----- AVAILABLE DATA -----

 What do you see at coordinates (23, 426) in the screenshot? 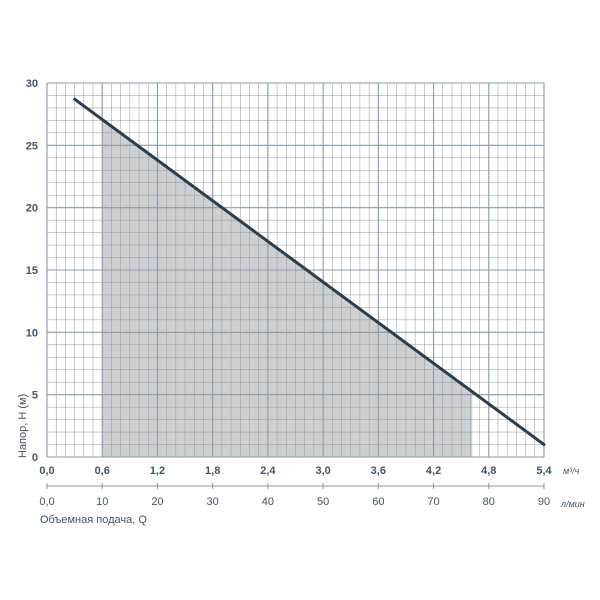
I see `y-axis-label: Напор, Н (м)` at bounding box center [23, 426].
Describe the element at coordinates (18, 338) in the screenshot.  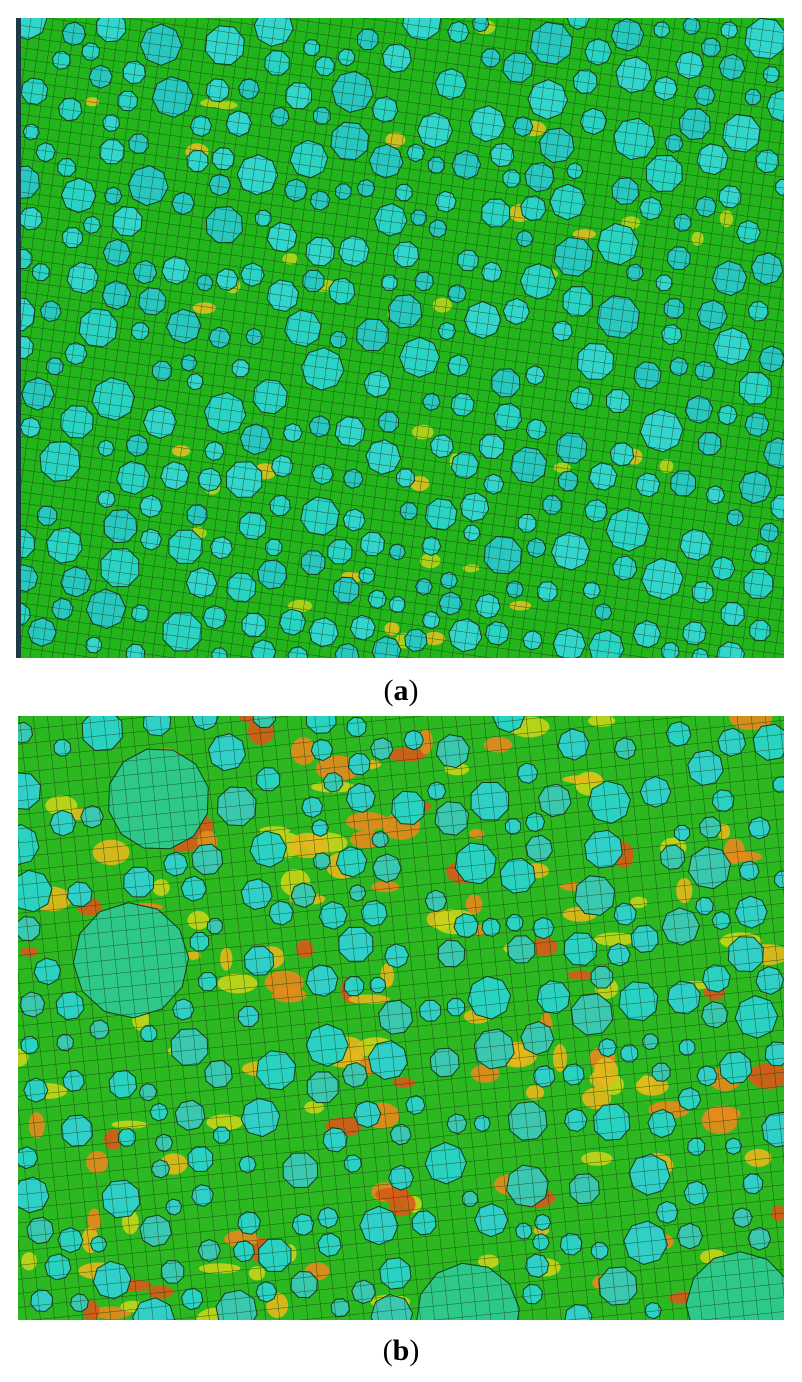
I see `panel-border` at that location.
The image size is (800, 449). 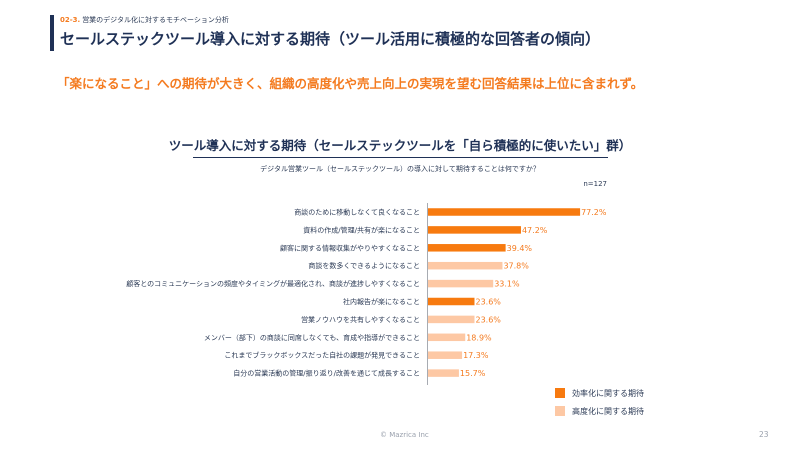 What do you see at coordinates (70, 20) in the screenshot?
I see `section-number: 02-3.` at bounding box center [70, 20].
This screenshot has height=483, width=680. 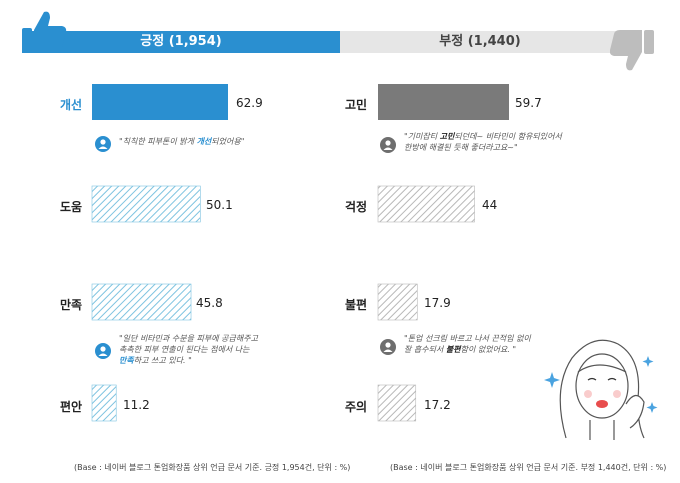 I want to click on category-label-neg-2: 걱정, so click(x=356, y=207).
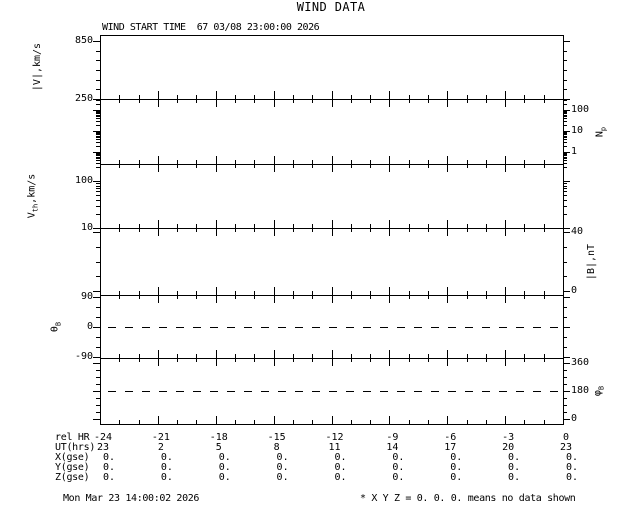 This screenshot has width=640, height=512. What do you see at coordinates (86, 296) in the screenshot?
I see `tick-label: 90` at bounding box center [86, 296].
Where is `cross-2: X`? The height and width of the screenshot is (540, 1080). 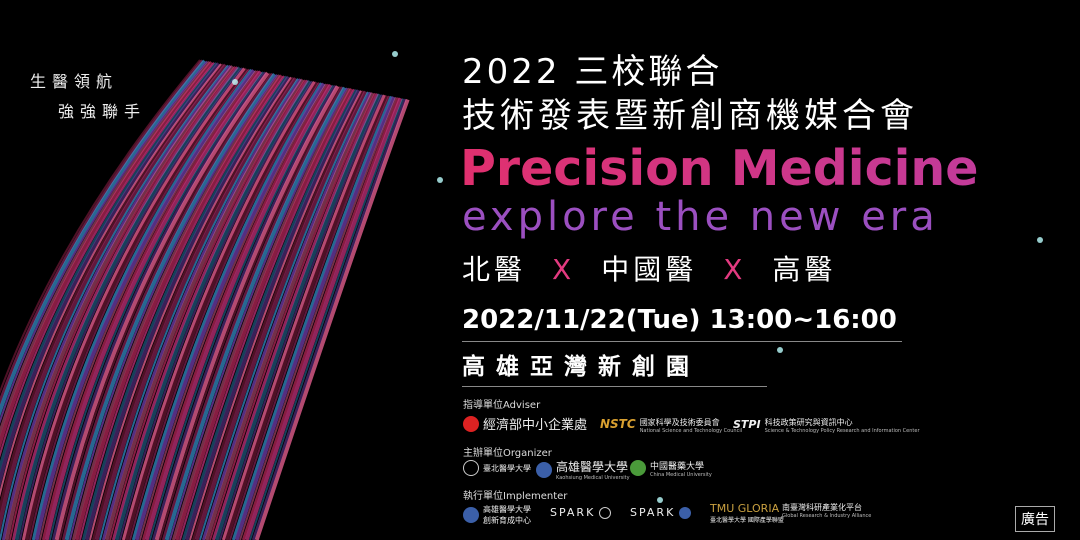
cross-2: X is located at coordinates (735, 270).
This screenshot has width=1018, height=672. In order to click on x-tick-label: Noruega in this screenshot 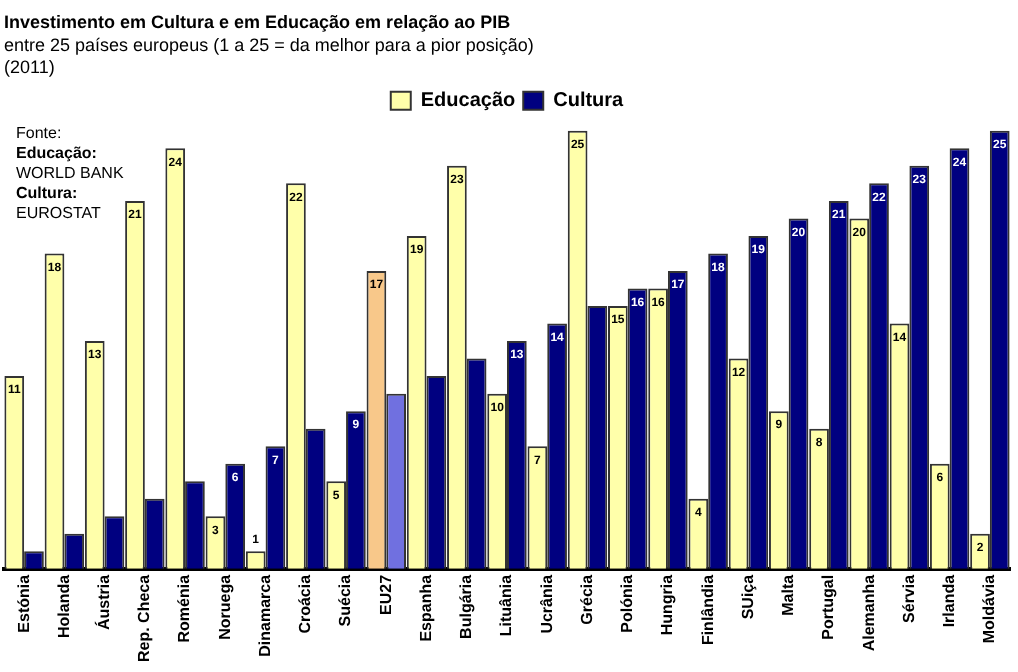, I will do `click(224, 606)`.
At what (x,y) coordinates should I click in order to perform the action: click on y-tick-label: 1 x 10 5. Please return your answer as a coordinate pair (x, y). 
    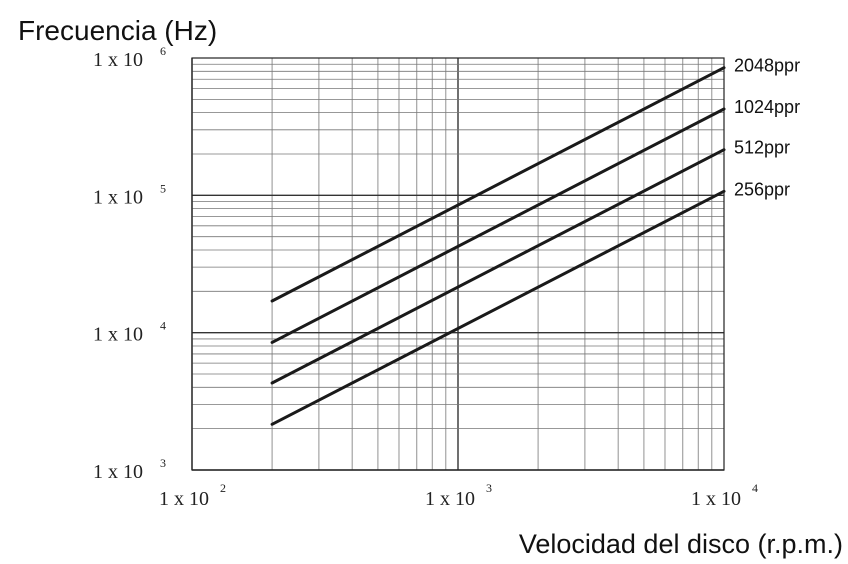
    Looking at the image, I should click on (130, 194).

-----

> **EXERCISE BRIEF**:
Retype the part of the data that opens with the line containing "At what (x,y)" and runs through the end of the data, leaving out the pictures.

> **ANSWER TO THIS TASK**:
At what (x,y) coordinates should I click in order to perform the action: click on y-tick-label: 1 x 10 5. Please return your answer as a coordinate pair (x, y). 
    Looking at the image, I should click on (130, 194).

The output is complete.